Paper:
On Agglomerative Hierarchical Clustering Using Clusterwise Tolerance Based Pairwise Constraints
Yukihiro Hamasuna*, Yasunori Endo**,
and Sadaaki Miyamoto**
*Department of Informatics, School of Science and Engineering, Kinki University, 3-4-1 Kowakae, Higashi-Osaka, Osaka 577-8502, Japan
**Department of Risk Engineering, Faculty of Systems and Information Engineering, University of Tsukuba, 1-1-1 Tennodai, Tsukuba, Ibaraki 305-8573, Japan
This paper presents semi-supervised agglomerative hierarchical clustering algorithm using clusterwise tolerance based pairwise constraints. In semi-supervised clustering, pairwise constraints, that is, must-link and cannot-link, are frequently used in order to improve clustering properties.
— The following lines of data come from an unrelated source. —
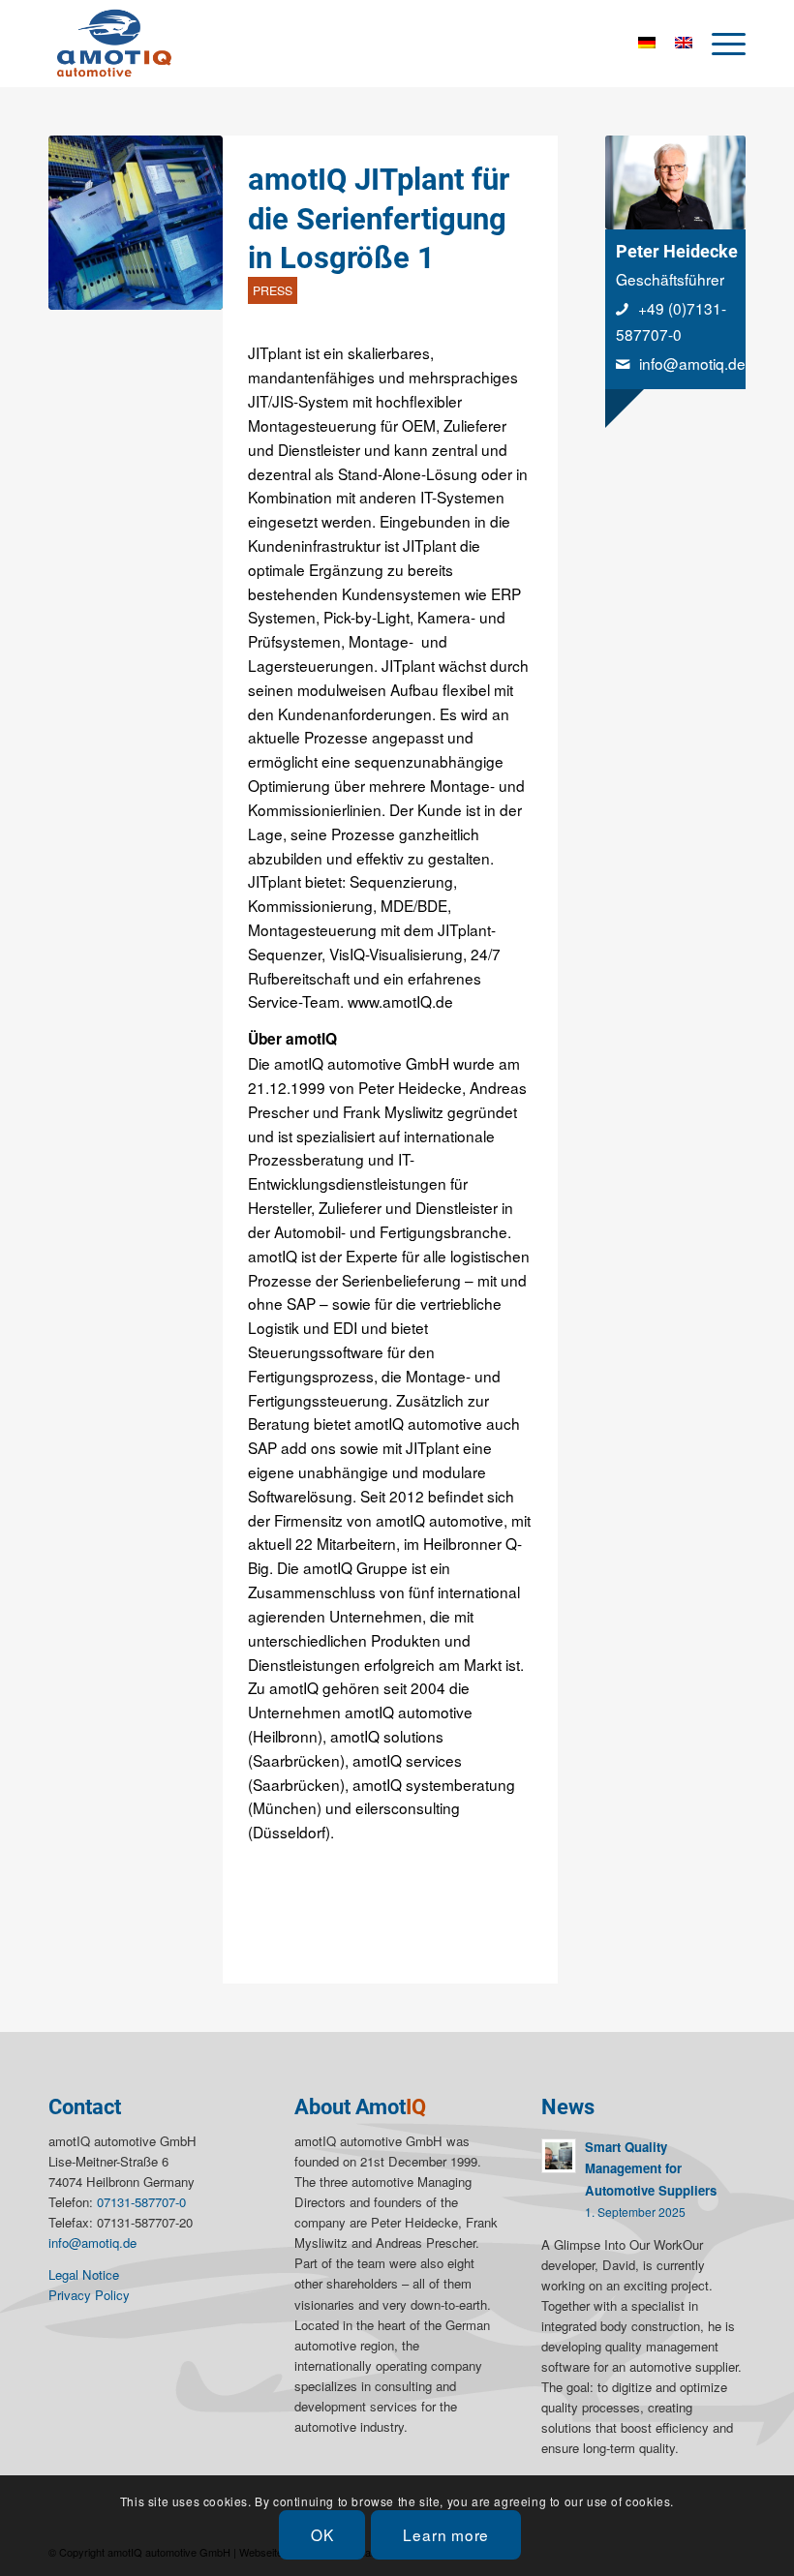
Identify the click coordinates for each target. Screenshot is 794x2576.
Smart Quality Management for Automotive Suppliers (651, 2168)
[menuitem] (719, 43)
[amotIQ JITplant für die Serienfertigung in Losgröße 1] (135, 223)
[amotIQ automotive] (116, 43)
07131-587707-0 (141, 2202)
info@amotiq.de (692, 363)
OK (322, 2534)
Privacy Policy (89, 2295)
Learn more (446, 2534)
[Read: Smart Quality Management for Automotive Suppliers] (558, 2155)
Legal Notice (83, 2274)
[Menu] (719, 43)
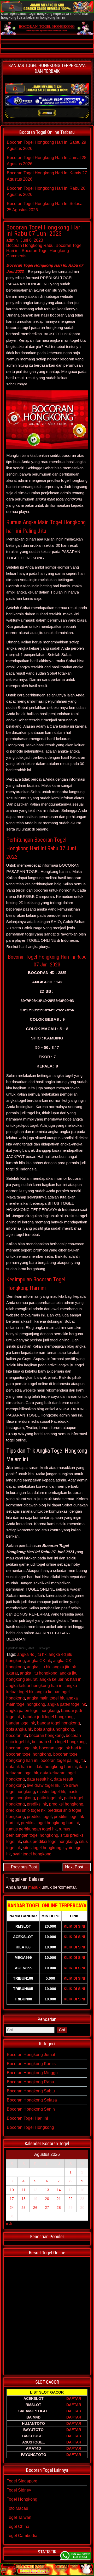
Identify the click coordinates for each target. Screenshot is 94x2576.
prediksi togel (39, 1816)
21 (59, 2199)
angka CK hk (39, 1660)
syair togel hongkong (32, 1854)
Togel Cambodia (22, 2535)
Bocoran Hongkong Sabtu (31, 2091)
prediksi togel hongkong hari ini (50, 1823)
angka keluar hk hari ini (61, 1679)
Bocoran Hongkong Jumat (31, 2054)
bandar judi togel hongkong (48, 1717)
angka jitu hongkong (38, 1673)
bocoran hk (16, 1735)
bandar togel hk (20, 1723)
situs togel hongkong (42, 1848)
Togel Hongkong (22, 2499)
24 (12, 2207)
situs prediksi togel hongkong (50, 1841)
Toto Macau (17, 2508)
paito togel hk (49, 1798)
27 (47, 2207)
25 (23, 2207)
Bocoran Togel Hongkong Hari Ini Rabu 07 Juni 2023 (44, 230)
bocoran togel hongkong (28, 1754)
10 (12, 2190)
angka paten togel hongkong (32, 1710)
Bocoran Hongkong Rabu (30, 245)
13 (47, 2190)
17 (12, 2199)
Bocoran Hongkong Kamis (31, 2063)
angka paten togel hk (66, 1704)
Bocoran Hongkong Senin (31, 2109)
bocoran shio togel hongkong (59, 1742)
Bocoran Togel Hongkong (45, 250)
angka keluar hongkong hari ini (34, 1685)
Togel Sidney (19, 2490)
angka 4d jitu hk (31, 1654)
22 (70, 2199)
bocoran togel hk (21, 1748)
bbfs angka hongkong (54, 1729)
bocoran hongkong (46, 1735)
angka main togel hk (45, 1698)
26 (35, 2207)
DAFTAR (73, 2398)
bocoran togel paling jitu (62, 1760)
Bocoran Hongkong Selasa (32, 2100)
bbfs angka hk (19, 1729)
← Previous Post (21, 1867)
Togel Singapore (22, 2481)
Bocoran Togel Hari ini (27, 2118)
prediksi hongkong (66, 1804)
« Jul (10, 2224)
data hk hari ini (19, 1766)
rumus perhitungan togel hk (31, 1829)
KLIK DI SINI (74, 1926)
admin (12, 240)
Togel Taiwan (19, 2517)
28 (59, 2207)
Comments (16, 256)
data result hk (39, 1779)
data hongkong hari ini (56, 1766)
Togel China (18, 2526)
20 (47, 2199)
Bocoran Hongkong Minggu (32, 2073)
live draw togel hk (43, 1785)
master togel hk (51, 1791)
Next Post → (76, 1867)
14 (59, 2190)
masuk (34, 1887)
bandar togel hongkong (58, 1723)
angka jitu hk (38, 1667)
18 (23, 2199)
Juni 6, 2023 (31, 240)
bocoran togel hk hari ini (61, 1748)
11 (24, 2190)
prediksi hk (37, 1804)
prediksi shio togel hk (25, 1810)
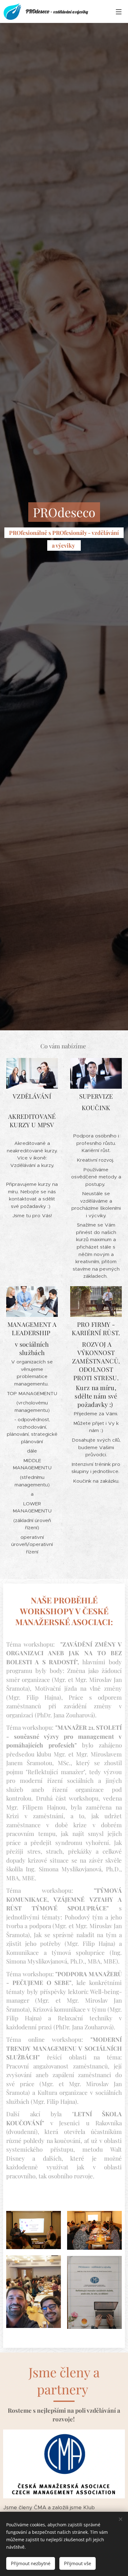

From that sense, we will propose another way named clusterwise tolerance based pairwise constraints to handle must-link and cannot-link constraints in L2-space. In addition, we will propose semi-supervised agglomerative hierarchical clustering algorithm based on it. We will, moreover, show the effectiveness of the proposed method through numerical examples.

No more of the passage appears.